French social video site DailyMotion has raised a $34 million round from Advent Venture Partners LLP and AGF Private Equity, a division of Allianz AG. The new round comes on top of $9.5 million in previous financing from Atlas Ventures and Partech International. The round puts DailyMotion’s total financing beyond that of their competitors, even MetaCafe’s $45 million total financing. Dailymotion’s executive chairman, Mark Zaleski, said the new funds will “allow us to reach operating profitability”.
These larger investments may be a sign of increasingly competitive times or a desire to take their companies all the way to a public offering. YouTube only raised $11.5 million to reach their exit.

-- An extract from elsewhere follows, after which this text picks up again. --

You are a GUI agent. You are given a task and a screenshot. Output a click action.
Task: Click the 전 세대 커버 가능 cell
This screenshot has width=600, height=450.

DailyMotion has faired well in the competition for second place amongst video sites. They currently attract 37 million visitors a month. Some of this success is no doubt due to the viewers drawn to pirated content hosted on the site. For instance you can still get complete episodes of The Office. They were also recently found guilty of copyright infringement in July. This is despite implementing Audible Magic’s fingerprinting technology back in June.
However, as others have, they are seeking to clean up their act. When they launched in the U.S., they announced they would seek legal content deals and begin rewarding top content producers. Today’s announcement is more specific, highlighting plans to negotiate deals with makers of music, movies and TV shows. Dailymotion has already signed deals with Universal Music Group and Warner Music Group.
Another French company Blogmusik cleared its record in France, signing a deal to continue streaming music as part of a suspected revenue sharing plan. U.S. based Pandora is still kept from going international because of the webradio royalty rates.